» Recorded data
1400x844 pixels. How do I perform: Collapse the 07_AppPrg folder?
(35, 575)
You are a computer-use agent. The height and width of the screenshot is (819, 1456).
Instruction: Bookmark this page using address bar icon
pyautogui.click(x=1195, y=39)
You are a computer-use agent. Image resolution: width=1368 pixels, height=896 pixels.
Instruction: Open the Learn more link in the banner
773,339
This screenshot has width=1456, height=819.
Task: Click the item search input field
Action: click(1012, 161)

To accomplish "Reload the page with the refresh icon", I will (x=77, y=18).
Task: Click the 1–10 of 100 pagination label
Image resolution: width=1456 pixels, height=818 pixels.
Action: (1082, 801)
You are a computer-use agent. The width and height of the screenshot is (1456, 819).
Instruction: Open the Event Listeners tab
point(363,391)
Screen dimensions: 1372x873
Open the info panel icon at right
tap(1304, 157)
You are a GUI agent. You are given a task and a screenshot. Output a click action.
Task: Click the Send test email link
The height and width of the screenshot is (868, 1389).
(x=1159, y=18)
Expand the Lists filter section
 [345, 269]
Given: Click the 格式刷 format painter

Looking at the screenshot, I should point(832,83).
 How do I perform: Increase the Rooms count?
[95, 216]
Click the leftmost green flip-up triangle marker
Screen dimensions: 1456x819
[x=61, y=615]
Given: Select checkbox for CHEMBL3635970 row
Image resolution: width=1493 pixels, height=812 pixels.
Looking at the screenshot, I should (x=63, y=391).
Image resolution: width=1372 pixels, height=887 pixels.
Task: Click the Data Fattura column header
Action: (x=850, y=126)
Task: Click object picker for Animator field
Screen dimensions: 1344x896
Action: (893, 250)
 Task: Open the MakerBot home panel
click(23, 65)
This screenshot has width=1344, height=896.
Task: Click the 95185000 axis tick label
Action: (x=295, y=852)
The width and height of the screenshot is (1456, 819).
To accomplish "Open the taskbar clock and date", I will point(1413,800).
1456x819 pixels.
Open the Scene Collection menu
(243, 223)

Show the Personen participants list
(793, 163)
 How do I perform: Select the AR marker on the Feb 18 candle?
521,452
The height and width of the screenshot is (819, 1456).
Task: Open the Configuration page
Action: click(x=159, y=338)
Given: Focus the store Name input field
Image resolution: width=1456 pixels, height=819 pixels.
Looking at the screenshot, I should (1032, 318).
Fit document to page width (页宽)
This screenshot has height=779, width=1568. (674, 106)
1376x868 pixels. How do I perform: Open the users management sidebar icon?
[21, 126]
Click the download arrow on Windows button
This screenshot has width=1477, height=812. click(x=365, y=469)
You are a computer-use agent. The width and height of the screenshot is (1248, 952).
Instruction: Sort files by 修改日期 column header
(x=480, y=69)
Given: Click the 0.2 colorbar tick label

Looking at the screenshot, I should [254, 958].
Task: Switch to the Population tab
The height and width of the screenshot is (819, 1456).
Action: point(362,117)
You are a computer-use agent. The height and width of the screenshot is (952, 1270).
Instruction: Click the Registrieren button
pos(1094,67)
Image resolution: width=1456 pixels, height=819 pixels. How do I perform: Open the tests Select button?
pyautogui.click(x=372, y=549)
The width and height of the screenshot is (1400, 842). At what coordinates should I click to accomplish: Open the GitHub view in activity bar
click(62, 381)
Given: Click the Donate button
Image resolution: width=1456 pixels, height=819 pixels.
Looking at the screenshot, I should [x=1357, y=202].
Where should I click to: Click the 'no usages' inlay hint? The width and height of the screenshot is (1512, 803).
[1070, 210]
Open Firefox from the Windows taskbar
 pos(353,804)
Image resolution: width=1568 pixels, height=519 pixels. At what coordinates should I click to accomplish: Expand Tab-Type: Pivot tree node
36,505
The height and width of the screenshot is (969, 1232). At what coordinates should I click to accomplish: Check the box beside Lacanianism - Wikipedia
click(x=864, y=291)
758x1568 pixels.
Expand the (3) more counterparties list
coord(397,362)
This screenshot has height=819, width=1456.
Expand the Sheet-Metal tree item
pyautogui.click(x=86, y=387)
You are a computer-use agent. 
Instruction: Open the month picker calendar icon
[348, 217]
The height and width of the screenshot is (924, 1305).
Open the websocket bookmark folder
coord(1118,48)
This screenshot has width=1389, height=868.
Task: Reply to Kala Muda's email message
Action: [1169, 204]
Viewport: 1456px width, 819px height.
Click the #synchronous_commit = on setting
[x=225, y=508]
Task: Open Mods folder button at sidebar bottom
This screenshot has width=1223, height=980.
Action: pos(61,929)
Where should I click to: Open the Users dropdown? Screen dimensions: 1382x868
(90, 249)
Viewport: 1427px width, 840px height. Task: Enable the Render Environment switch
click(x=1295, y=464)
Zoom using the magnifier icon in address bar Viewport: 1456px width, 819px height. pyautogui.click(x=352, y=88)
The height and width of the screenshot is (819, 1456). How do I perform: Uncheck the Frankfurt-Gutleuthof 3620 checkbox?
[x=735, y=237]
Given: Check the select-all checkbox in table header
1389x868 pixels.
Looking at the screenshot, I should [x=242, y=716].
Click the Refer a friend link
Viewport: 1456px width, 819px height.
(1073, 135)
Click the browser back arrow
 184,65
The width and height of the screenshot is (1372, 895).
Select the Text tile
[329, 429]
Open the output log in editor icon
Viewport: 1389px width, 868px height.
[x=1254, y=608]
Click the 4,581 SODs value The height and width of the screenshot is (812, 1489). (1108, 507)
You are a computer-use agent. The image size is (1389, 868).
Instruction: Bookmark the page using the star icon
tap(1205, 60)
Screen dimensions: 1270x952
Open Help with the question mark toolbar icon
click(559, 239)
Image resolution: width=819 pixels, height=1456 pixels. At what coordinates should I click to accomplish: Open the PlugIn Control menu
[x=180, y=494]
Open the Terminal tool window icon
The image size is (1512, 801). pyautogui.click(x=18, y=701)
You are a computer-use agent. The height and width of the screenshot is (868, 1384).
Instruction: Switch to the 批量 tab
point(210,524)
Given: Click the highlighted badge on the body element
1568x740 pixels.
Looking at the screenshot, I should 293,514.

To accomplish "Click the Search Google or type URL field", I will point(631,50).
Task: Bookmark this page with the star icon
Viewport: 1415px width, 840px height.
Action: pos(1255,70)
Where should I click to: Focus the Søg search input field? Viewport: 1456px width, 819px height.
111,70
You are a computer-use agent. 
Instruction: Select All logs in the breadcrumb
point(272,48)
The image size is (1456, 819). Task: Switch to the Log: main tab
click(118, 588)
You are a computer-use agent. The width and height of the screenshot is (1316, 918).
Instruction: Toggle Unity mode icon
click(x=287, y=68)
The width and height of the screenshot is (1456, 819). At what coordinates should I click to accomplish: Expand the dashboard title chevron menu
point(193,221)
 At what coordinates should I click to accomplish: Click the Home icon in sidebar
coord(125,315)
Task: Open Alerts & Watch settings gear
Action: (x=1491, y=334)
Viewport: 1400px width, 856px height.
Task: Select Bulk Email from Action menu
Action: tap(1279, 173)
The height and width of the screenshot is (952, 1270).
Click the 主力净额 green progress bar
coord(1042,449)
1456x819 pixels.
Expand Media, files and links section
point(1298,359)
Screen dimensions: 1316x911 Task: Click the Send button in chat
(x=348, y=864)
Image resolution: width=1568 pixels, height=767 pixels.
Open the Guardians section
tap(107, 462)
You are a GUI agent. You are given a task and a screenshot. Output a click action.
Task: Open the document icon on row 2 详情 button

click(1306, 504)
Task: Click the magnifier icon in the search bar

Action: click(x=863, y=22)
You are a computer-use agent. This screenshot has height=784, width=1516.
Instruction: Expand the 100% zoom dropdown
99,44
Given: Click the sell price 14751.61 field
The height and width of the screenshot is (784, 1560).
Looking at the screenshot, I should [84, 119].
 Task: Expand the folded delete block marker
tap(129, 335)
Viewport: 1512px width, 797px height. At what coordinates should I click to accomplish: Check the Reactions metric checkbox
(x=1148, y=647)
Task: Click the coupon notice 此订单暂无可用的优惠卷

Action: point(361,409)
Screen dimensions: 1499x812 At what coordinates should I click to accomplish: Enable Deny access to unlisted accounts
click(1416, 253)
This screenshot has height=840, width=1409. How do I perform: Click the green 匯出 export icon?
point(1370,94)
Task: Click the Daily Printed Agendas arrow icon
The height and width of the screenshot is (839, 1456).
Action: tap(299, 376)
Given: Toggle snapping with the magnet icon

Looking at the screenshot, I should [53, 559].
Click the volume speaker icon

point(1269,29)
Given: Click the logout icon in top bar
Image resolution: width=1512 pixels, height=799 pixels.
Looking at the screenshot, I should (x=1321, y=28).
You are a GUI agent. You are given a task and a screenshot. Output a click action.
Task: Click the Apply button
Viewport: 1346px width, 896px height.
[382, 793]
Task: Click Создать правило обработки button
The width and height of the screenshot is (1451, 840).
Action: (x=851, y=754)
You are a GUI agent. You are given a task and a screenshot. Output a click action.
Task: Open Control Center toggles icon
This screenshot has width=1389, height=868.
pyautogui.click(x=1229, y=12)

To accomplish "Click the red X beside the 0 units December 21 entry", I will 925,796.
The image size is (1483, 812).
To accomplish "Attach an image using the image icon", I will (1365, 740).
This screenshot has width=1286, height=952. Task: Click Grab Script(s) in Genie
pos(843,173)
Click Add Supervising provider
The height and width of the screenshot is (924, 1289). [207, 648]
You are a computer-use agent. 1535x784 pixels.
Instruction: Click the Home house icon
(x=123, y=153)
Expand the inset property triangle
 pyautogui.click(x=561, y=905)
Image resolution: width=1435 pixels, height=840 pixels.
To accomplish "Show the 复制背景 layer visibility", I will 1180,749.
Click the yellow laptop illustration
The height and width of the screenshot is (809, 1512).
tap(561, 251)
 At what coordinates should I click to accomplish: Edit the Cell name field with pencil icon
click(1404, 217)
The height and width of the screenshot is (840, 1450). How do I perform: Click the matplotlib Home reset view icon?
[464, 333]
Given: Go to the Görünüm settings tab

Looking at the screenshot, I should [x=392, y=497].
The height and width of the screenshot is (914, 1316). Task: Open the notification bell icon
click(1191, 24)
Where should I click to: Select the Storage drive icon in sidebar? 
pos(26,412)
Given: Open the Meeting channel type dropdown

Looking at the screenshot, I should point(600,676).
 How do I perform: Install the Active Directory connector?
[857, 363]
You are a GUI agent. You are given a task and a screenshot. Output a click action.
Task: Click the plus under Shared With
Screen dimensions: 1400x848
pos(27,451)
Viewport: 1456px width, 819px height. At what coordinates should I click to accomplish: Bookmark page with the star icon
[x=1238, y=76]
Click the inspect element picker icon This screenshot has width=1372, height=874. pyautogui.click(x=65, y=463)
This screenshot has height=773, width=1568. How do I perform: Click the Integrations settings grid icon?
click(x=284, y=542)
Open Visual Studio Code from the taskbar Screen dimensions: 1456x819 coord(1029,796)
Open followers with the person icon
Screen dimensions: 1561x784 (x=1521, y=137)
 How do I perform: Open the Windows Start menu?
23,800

» What to work on
Starting with the first line of the entries and ending with the line that has "Task: Click the Send test email link", copy each line exactly and add nothing.

» Your response
1400x844 pixels. How do I perform: Collapse the 07_AppPrg folder?
(35, 575)
You are a computer-use agent. The height and width of the screenshot is (819, 1456).
Instruction: Bookmark this page using address bar icon
pyautogui.click(x=1195, y=39)
You are a computer-use agent. Image resolution: width=1368 pixels, height=896 pixels.
Instruction: Open the Learn more link in the banner
773,339
This screenshot has width=1456, height=819.
Task: Click the item search input field
Action: click(1012, 161)

To accomplish "Reload the page with the refresh icon", I will (x=77, y=18).
Task: Click the 1–10 of 100 pagination label
Image resolution: width=1456 pixels, height=818 pixels.
Action: (1082, 801)
You are a computer-use agent. The width and height of the screenshot is (1456, 819).
Instruction: Open the Event Listeners tab
point(363,391)
Screen dimensions: 1372x873
Open the info panel icon at right
tap(1304, 157)
You are a GUI agent. You are given a task and a screenshot. Output a click action.
Task: Click the Send test email link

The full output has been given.